The smile vanished. Slate clean.
‘Troy—you shit. You complete and utter fucking shit!’
§35
One Friday morning at Goodwin’s Court, late in July, Troy was cooking breakfast for the two of them. He had heard Tosca get out of the bath, her feet slap on the floorboards above, and begun to fry the bacon and heat a saucepan for the scrambled eggs. She had been an age in the bath. The scent of bath salts had drifted down the stairs, the sound of her rhythmical, rather flat and raspy singing had come with it, floating into the kitchen: ‘Gonna wash that man right outta my hair.’ He hoped it meant nothing. ‘And send him on his way.’ He was sure it meant nothing. He flicked on the wireless in time for the news. A best Home Service voice crackled forth.
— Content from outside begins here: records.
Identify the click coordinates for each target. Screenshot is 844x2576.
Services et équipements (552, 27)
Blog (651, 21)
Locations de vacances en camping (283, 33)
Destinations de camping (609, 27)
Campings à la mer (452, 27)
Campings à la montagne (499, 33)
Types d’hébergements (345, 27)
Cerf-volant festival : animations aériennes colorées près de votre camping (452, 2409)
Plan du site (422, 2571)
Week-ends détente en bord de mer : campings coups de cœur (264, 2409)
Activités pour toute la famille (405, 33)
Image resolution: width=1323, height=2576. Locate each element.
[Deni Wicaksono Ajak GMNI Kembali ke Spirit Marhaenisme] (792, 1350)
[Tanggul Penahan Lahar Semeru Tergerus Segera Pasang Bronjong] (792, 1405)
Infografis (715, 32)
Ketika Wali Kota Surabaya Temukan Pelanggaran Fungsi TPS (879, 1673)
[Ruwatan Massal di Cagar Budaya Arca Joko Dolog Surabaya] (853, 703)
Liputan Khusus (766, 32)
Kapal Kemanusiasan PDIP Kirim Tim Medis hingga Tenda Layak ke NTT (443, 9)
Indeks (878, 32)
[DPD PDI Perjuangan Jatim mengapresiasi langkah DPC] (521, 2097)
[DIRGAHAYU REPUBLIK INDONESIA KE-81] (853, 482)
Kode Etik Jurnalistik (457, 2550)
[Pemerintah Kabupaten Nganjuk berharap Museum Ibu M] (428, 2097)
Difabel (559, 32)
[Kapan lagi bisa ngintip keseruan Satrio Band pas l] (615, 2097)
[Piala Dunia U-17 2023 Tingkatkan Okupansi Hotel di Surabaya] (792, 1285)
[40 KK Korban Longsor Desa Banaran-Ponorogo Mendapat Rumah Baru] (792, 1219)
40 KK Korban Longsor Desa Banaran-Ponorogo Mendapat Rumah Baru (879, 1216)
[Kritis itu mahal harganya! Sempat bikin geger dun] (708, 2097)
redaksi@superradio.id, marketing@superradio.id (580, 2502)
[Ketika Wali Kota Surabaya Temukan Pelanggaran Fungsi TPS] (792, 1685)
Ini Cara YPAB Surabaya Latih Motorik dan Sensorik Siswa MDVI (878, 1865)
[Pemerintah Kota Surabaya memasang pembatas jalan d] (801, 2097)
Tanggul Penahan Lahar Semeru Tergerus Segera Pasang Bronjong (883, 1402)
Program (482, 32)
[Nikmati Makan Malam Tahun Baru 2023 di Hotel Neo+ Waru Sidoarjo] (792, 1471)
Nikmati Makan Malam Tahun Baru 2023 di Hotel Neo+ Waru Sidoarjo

‘It was announced in Alexandria last night that Egypt is
to nationalise the Suez Canal. Colonel Nasser has declared his intention to reject the terms of the 1888 agreement whereby Britain and France retain control of the canal until 1968. This is believed to be a response to last week’s withdrawal by Her Majesty’s Government of financial aid for the Aswan Dam project . . .’
The telephone was ringing. It had to be Rod. It was a Rod moment.
‘Mr Troy? Bill Bonser. Detective Inspector, Portsmouth CID.’
Troy moved the bacon off the hob.
‘How can I help you, Inspector?’
‘I was wondering if you could find a few hours to come down to Portsmouth. We’ve found the body.’
‘The body?’
‘Well . . . I say the body. I’m not one hundred per cent sure it’s him.’
‘Who?’
‘Him, sir. The Portsmouth spy.’
‘I hope I’m not being dense, Inspector, but what exactly has this got to do with me? It doesn’t sound like a typical case for the Murder Squad.’
‘No—it’s not. But it would seem you were the last person to see him alive.’
‘To see who?’
‘The spy, sir.’
The merest hint of exasperation was beginning to creep into his tolerance of rank.
‘I still don’t get it. When am I supposed to have seen him?’
‘Oh . . . How shall I put this without seeming rude. Have you by any chance been out of the country for a while? Away from the papers?’
‘As it happens I have. Most of June.’
‘Ah . . . then you won’t have heard. HMG named the spy about four weeks ago. Cockerell. Lieutenant Commander Arnold Cockerell, RN, retired.’
The name meant nothing to Troy. Then a mnemonic flash. Suede shoes. Suede shoes. The weaselly bloke, with the Ronald Colman moustache, the navy blazer and the suede shoes.
‘As I said, sir, we’ve a body. Fished out of the sea, over Chichester way on the far side of Selsey Bill yesterday morning. But we’re having a little difficulty getting a positive ID.’
‘Sorry, Inspector. I was being slow, but I’m with you now, and I can tell you that I wasn’t the last person to see him alive. Ex-Sergeant Quigley saw him after me, and he’s right on your doorstep.’